After 4 modes of transportation (Air, 4×4, a short hike and 90 mins speed boat ride) and 12 hours, we reached our lodge (campsite) in middle of Okavango Delta from northern board adjoining Zambia and Namibia. Every aspect of our stay was recycled, repacked, reused or refurbished, hardly anything was refused. The wilderness is incomparable! Hippos passing by and rubbing the fence of our tent in the middle of the night, snorting; fresh elephant dung still steaming around the property in the early morning African sun rays; and sunbirds, in 100s buzzing just outside our tent on just 1 Sausage tree (Kigelia africana).

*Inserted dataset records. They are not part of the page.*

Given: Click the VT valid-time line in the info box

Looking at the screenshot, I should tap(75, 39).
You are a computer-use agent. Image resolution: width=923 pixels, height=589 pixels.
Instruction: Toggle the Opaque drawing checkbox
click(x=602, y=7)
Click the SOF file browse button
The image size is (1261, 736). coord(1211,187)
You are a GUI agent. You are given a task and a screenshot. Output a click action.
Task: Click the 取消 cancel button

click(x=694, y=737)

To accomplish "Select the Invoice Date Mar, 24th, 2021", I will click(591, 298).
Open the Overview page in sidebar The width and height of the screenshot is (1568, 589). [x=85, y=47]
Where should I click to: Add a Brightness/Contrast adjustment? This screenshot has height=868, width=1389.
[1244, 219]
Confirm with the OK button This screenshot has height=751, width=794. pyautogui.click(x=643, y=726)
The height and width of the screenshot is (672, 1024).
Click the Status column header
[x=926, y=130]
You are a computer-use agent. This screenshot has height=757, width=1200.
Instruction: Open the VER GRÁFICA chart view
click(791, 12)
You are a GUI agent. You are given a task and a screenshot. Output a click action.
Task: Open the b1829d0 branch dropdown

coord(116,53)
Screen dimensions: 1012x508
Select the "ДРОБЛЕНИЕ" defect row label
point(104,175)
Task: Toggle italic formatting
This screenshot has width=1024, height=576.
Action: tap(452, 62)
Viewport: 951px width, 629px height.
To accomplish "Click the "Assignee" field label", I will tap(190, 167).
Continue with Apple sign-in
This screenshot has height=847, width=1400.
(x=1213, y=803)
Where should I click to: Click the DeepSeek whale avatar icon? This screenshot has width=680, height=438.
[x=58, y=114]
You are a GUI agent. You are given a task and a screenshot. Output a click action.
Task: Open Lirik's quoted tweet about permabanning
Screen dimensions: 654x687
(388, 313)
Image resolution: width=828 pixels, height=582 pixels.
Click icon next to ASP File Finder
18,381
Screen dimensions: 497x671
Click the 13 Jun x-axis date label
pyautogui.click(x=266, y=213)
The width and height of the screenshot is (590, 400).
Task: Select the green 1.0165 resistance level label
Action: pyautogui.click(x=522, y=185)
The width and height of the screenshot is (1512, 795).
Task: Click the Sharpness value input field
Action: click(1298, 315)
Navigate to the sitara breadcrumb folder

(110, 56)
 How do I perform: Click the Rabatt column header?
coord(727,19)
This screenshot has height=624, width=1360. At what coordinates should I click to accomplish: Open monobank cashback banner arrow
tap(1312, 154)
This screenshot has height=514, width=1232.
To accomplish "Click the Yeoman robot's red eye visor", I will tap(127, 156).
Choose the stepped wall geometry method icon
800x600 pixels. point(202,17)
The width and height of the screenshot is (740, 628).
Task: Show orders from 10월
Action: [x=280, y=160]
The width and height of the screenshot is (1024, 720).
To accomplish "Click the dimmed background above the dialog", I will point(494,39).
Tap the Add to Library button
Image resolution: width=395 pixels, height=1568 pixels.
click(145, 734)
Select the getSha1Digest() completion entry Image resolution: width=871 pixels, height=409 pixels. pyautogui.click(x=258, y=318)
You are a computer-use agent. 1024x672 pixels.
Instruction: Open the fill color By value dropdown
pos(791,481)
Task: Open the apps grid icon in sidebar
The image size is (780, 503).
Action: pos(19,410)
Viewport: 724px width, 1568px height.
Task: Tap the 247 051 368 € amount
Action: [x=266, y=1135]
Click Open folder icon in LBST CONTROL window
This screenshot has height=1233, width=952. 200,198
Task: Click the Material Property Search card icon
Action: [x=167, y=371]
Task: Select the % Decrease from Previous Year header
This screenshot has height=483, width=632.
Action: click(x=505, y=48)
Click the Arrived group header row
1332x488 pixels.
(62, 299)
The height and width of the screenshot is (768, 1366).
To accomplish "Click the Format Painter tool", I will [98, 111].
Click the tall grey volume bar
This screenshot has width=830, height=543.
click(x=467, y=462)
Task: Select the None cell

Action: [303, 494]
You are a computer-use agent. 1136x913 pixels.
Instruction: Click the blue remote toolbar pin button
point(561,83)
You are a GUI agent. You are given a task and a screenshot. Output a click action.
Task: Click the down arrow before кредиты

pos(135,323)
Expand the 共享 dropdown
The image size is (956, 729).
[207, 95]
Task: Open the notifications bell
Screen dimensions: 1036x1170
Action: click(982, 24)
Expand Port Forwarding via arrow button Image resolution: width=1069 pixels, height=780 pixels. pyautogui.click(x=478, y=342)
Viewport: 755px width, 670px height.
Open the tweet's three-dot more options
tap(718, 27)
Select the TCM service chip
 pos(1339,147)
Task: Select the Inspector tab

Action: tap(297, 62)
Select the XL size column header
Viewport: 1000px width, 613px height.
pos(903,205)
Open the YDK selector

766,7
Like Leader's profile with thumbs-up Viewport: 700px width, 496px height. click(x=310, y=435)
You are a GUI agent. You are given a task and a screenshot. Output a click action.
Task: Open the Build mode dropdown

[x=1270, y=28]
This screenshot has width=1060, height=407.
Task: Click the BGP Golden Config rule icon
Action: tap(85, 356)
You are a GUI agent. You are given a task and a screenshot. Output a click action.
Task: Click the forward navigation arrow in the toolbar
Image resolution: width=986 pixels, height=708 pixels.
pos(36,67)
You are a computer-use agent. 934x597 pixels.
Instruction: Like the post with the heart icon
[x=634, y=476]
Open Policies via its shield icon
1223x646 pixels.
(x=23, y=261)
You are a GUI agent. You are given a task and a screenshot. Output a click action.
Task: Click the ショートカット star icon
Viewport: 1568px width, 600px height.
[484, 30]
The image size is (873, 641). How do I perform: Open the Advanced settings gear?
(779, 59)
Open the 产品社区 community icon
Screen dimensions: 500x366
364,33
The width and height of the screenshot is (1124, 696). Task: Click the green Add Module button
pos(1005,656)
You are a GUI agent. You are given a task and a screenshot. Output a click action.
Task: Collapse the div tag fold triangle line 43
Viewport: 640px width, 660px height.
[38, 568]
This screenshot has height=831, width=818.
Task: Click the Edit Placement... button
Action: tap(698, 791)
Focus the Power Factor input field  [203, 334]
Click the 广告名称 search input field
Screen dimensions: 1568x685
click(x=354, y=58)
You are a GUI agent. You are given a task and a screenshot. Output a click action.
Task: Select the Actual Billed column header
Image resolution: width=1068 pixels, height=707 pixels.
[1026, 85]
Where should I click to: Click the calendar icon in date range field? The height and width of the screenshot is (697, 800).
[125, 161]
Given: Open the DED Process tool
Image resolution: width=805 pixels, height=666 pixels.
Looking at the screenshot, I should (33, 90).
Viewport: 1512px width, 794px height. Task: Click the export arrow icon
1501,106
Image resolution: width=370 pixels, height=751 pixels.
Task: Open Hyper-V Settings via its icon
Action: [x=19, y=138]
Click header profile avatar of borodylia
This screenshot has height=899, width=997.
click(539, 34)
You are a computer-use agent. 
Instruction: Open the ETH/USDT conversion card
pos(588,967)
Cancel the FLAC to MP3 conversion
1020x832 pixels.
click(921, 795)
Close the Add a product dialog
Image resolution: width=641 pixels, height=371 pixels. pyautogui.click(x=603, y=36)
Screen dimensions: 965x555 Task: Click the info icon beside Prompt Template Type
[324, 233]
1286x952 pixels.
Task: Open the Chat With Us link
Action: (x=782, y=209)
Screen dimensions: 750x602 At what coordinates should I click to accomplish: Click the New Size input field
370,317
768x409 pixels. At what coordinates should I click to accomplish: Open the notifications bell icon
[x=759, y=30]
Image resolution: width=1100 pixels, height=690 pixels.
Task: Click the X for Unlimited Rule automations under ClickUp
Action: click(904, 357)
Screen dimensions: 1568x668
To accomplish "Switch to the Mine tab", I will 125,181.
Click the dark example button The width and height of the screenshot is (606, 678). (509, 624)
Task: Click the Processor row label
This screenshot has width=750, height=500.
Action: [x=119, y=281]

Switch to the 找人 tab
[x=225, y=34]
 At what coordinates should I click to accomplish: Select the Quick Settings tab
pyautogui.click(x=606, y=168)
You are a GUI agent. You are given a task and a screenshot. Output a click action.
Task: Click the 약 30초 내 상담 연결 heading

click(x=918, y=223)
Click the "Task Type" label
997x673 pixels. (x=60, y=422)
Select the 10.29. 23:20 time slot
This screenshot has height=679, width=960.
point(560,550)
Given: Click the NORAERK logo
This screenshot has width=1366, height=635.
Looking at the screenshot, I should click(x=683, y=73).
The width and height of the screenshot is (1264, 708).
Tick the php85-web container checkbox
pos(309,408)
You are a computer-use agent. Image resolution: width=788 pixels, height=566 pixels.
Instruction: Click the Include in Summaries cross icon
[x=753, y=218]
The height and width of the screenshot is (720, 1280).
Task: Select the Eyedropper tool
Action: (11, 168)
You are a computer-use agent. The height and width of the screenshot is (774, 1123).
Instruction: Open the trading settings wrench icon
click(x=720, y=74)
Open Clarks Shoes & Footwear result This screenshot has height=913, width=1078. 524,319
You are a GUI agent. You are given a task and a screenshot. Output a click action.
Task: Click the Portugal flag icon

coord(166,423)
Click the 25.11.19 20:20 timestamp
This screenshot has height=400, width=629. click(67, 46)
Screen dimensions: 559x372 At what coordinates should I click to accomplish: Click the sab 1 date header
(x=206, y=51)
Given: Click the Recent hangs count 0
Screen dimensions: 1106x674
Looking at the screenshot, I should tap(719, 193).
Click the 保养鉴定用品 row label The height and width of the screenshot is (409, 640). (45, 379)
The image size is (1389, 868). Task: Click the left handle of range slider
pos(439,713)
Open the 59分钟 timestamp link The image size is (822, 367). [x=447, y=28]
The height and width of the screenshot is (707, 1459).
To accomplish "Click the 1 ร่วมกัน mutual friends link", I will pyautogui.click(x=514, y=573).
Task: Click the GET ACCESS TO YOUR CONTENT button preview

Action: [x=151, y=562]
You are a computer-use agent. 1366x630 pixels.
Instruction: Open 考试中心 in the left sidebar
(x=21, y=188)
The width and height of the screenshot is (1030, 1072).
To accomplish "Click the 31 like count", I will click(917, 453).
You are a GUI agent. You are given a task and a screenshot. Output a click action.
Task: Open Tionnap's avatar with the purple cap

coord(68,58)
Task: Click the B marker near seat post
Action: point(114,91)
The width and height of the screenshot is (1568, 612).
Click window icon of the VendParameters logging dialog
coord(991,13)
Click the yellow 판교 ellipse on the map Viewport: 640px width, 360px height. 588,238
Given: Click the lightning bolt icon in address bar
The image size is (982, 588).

Almost all safari lodges in heart of Okavango Delta are on tiny islands in between lagoons, wildlife sighting is done on motor boats and canoes (called Makoro). The only way to reach these lodges is by boat. It is very uncommon to see big cat predators in the middle of the Delta, first because of the grasslands (tall reeds from Papyrus cyperus) and secondly because of water bodies between islands which prevents a chased hunt. Although, during extreme dry season, there are more open savannah plains in the new fringes of the Delta as water recedes; causing migration and, predator-to-prey encounters become high. We were in the shoulder season, July. Our objective was to be in the middle of wilderness, not big cats. Big cats can be easily seen in Moremi or Chobe national parks but rarely in the heart of Okavango delta lagoons.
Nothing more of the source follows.